We all know very well that in Zimbabwe and the world-over, we do not have diagnostic equipment which can tell us who gave HIV to the other and at what time. There is an assumption that whoever has manifested the disease first is the one who transmitted the virus. It can be anybody and it could be the other way round. If you are a woman and suddenly you find yourself positive, you will not tell your partner because of this law yet if the law was not there you would tell your partner and go and access ARVs to live happily ever after.
 
Hon Dr Ruth Labode, 2018

 

Zimbabwe was, in fact, the first African country to enact an HIV-specific criminal law, including it in the Sexual Offences Act of 2001. The law, which was supported by women’s rights groups who sought to address violence against women, made a criminal of anyone diagnosed HIV-positive who “intentionally does anything or permits the doing of anything” which (s)he “knows … will infect another person with HIV”.

The law was further amended in 2006 through the enactment of section 79 of the Zimbabwe Criminal Law (Codification and Reform) Act, 2004. The new law, erroneously titled “Deliberate transmission of HIV”, did not require HIV transmission or for an accused to have an intention to transmit HIV: only that they undertake an act that includes “a real risk or possibility” of transmitting HIV. Further, section 79 was so broad it could be applied to anyone who knows they have HIV or who realises “there is a real risk or possibility” they might have HIV. The only defence was if the HIV-negative partner knew their partner had HIV and consented.

There were many attempts before the first reported prosecution in 2008.  Since then, there have been at least 18 further HIV criminalisation cases, making Zimbabwe the country with the highest known rate of HIV prosecutions in Africa.

As prosecutions continued, it became apparent that Zimbabwe’s HIV-specific criminal law did not protect women. Numerous cases accused women, including where it was likely that the accused was infected by her accuser spouse (although she was diagnosed first) and where men have made allegations as revenge for complaints about domestic violence.

The disproportionate impact of the law on women was highlighted in a 2015 campaign, ‘HIV on Trial – a threat to women’s health’ by Zimbabwe Lawyer’s For Human Rights (ZLHR) at the same time that they – ultimately unsuccessfully – challenged the law at the Constitutional Court. The campaign highlighted the case of Samukelisiwe Mlilo, who features in a powerful 15 minute documentary, ‘Alone But Together – Women and Criminalisation of HIV Transmission: The story of Samukelisiwe Mlilo’.

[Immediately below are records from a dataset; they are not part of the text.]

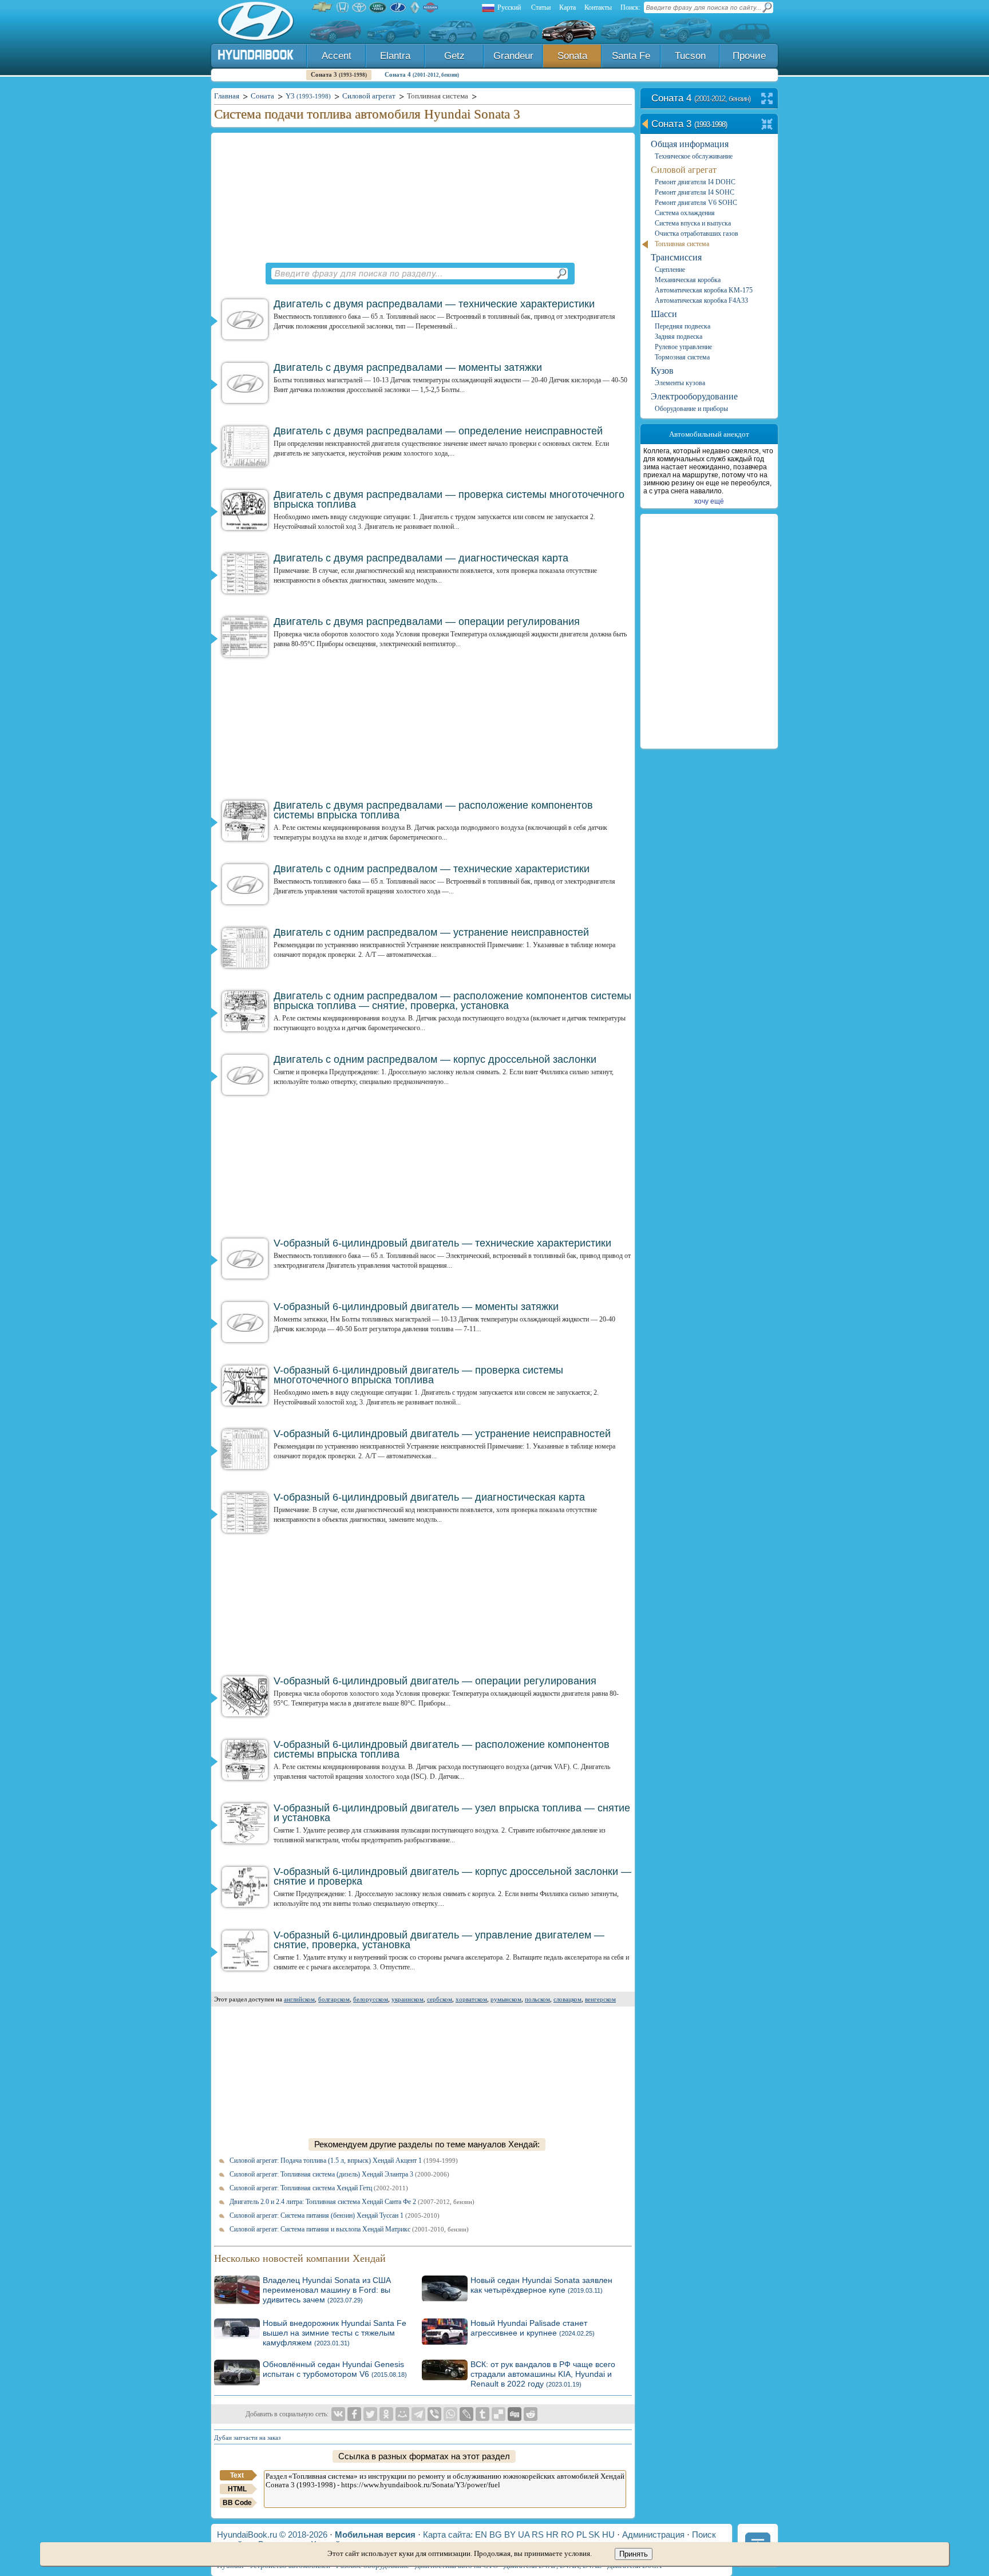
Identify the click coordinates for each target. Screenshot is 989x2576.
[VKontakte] (338, 2414)
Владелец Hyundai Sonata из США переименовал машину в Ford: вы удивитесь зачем (327, 2290)
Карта (567, 7)
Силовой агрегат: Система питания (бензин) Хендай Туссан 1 (335, 2215)
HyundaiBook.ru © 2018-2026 (272, 2534)
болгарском (334, 1999)
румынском (505, 1999)
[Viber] (434, 2414)
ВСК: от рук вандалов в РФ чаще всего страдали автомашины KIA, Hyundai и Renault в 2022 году (542, 2374)
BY (510, 2534)
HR (552, 2534)
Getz (454, 55)
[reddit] (530, 2414)
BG (495, 2534)
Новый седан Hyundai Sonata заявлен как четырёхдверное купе (541, 2285)
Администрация (653, 2534)
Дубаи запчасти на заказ (247, 2437)
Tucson (690, 55)
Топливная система (682, 244)
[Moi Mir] (402, 2414)
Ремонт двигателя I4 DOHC (695, 182)
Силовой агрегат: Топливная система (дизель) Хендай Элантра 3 (339, 2174)
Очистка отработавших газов (696, 233)
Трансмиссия (676, 257)
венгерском (600, 1999)
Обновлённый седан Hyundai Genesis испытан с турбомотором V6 (335, 2369)
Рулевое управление (683, 347)
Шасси (664, 314)
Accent (336, 55)
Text (237, 2475)
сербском (439, 1999)
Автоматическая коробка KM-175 (704, 290)
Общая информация (690, 144)
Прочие (749, 55)
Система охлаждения (685, 213)
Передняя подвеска (682, 326)
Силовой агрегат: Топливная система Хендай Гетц (319, 2188)
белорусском (370, 1999)
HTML (237, 2489)
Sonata (572, 55)
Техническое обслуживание (694, 156)
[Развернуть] (767, 99)
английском (299, 1999)
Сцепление (670, 270)
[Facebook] (354, 2414)
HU (608, 2534)
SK (594, 2534)
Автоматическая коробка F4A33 (701, 300)
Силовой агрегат (684, 170)
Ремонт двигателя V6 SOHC (696, 203)
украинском (407, 1999)
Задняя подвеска (678, 337)
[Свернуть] (767, 125)
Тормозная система (682, 357)
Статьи (541, 7)
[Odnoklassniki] (386, 2414)
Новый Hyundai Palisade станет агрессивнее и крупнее (532, 2327)
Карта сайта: (448, 2534)
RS (538, 2534)
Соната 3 (339, 74)
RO (567, 2534)
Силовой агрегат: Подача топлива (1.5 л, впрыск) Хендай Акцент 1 (344, 2160)
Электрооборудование (694, 396)
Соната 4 (422, 74)
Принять (633, 2554)
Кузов (662, 370)
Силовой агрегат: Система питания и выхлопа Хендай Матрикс (349, 2229)
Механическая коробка (688, 280)
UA (523, 2534)
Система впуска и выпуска (693, 223)
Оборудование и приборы (691, 409)
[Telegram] (418, 2414)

The focus then turned to repealing the law, and by 2019 the campaign to repeal the law was in full swing, supported by a wide range of stakeholders – including HIV JUSTICE WORLDWIDE, the Zimbabwe Network of People Living with HIV (ZNPP+) and UNDP.  

That year, Zimbabwe Lawyers for Human Rights and HIV JUSTICE WORLDWIDE published a range of policy documents aimed at different stakeholders – including people living with HIV, the media and parliamentarians – highlighting six key messages:

  1. Section 79 is vague, overly broad and open to unjust application.
  2. HIV criminalisation violates human rights and increases HIV stigma.
  3. HIV criminalisation laws are unscientific.
  4. HIV criminalisation does not prevent HIV.
  5. HIV criminalisation is a barrier to HIV testing, treatment and prevention.
  6. HIV criminalisation is harmful to women.

Now that Zimbabwe has repealed its law, it’s surely only a matter of time before the other 30 countries on the African continent with HIV-specific laws follow suit.  Advocates in Kenya – where the other HIV-specific criminal law is being challenged – and in Uganda – where the HIV-specific law is also being challenged – will be especially encouraged, as should all of us fighting for HIV justice around the world.